Boloco and Pepper have given permission to NRN to publish the memo in its entirety. It appears below.

Team Boloco,

By now, most of you have heard that after nearly 17 years my last day as CEO of Boloco was last Monday (10/7). If you think it was a surprise to you, please know that it was also a “relative” surprise to me too. And if you think today, Day 12, is a walk in the park, think again. This is not easy.

Make no mistake. I love Boloco. I’ve lived and breathed it more than I ever imagined possible. From scratch in 1997, we built this company from one tiny location on Mass Ave. to 22 restaurants and over $27 million in annualized sales in 2014. We did so with a highly differentiated, delicious product, a unique brand personality and voice, a maniacal commitment to treating each guest as if they were our very last, innovative marketing strategies and tactics, and a higher purpose to positively impact the lives and futures of people who work in fast food through bold and inspired food and practices. I’m immensely proud of these things and grateful to have had the chance to work on so many worthwhile endeavors as the company’s CEO. And now that I’ve had a few weeks’ perspective under my wings, I thought I owed those of you who care or are curious the more complete story, as I see it.

It was about this time last month, after over 60 days of reasonably intense and fragile new investor due diligence (a fancy term for saying “audit”… of everything we do to see if we are worthy of new investment $$) that it became quite clear that the new financial supporters were, in fact, going to follow through with their $15 million investment commitment, which our board and our investors had approved in mid-July at a high (term sheet) level. Boloco’s future, it appeared, happily, would once again include rapid growth, investment in the future, and an ability to hire world-class people ahead of our current size. New challenges lay ahead, for sure, but so did ample resources to tackle those challenges. Last Tuesday, October 15 would have been the day we celebrated our new future – the day the transaction would be complete and new money in the bank. I could honestly and clearly see (and smell?) the finish line, and it was very, very promising.
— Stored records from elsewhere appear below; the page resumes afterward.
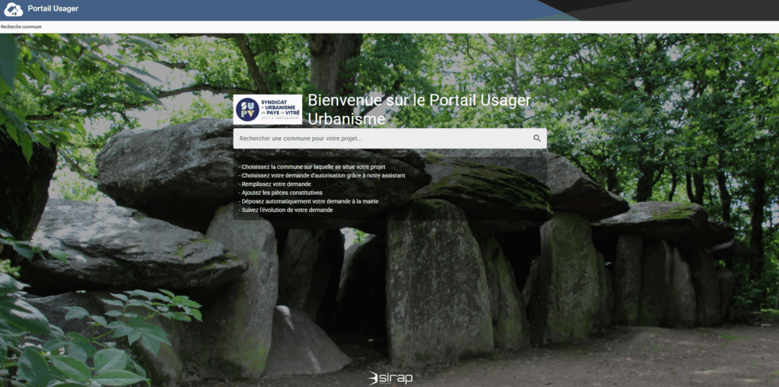This screenshot has height=387, width=779.
Task: Click the 'Remplissez votre demande' line
Action: tap(275, 184)
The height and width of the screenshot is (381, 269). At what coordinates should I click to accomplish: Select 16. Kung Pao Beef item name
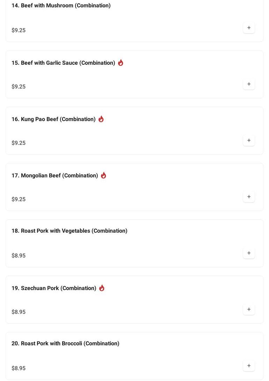click(x=53, y=119)
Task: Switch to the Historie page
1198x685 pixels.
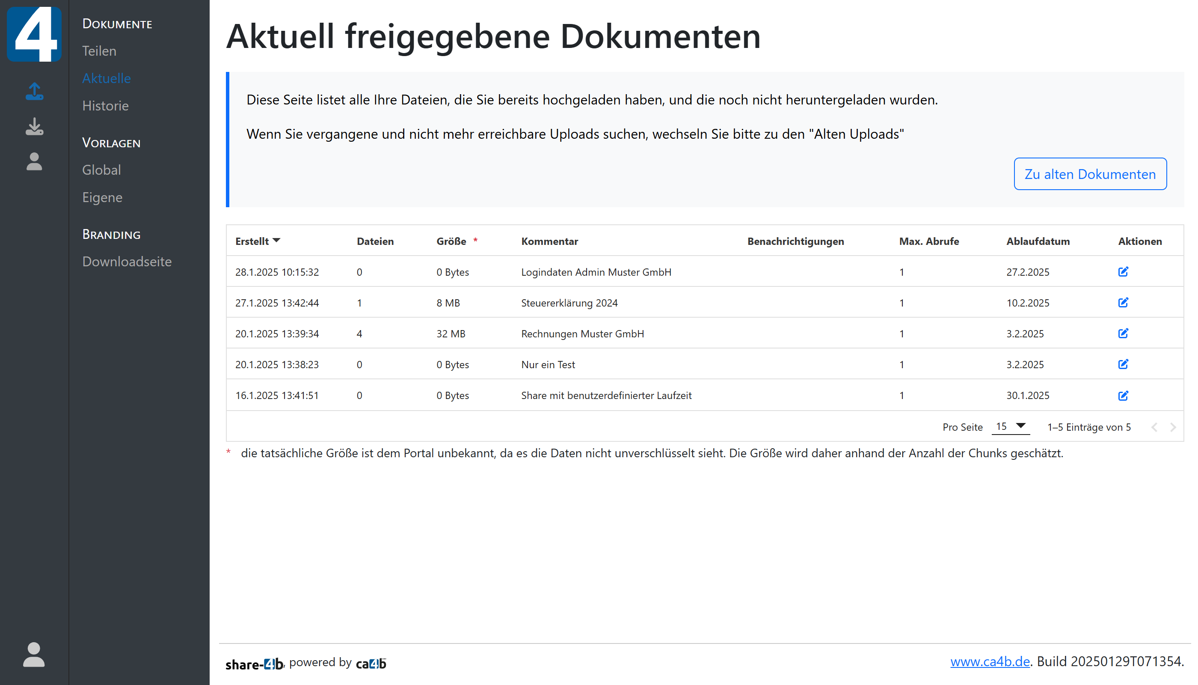Action: tap(105, 105)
In an unexpected turn of events, only days before everything was supposed to be complete, our current ownership group and the new investors could not resolve their different views regarding control of the company and, with neither side willing to capitulate, the deal fell apart. The current majority owners essentially blocked the transaction and terms that our board had previously approved, which was, to be clear, 100 percent in their legal right to do. In an effort to bring our “dream” back to life, I put my job on the line and issued an ultimatum to our Board and current ownership to either take the $15M deal, invest $4M immediately themselves, or to accept my resignation “for good reason” (a legal term that I thought might matter but didn’t in the end). I walked the proverbial plank, and sadly never got to get back on our boat. In short, our current owners accepted my resignation and rejected the deal. It happened very quickly.
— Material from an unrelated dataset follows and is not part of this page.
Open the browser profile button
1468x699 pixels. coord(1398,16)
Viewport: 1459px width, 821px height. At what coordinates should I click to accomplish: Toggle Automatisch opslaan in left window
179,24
Everything you see happening now at the Support Center is a direct result of the above series of events. So, what now? Well, I’m most definitely and officially off the boat. And while my decision to stand firm for what I believed was right and ultimately leave the company most definitely comes as a result of substantially differing views between myself and our ownership partners as to how to best create value for Boloco, please know this:

A company like ours, in its current state and at its current size, can be and is a wonderful place to work and to thrive for most of you, for many years to come.

As for me, I’ve been doing this for nearly 17 years, and as you know, that’s a really, really long time – consider the fact that there are at least two of you employed by Boloco today who weren’t even alive when we first opened our doors!

For me personally, at this stage in my career/life, a new kind of personal growth is critical. When the $15 million in new capital scheduled to arrive on October 15 was no longer a reality, I realized that my life aspirations would be harder to fulfill if I remained CEO. More importantly, I have seen and experienced the current “episode” of Boloco (ie. today’s challenges) more than a few times, and honestly don’t have any new solutions to the “same old” challenges we face as a company.

Trust me on this, and most of you probably already know it: there exists, somewhere, a far more experienced CEO candidate with a fresh perspective who will lead a 22-unit restaurant chain like ours to solid ground and long-term prosperity, while maintaining our unique people-first culture. For the right leader – an individual who will be a world-class operator at his/her core – getting us back to performance excellence might even be an easy(ish) task. When I think about it from this perspective, I am positive that the right decisions have been made, even if they weren’t my or our owners’ original intentions.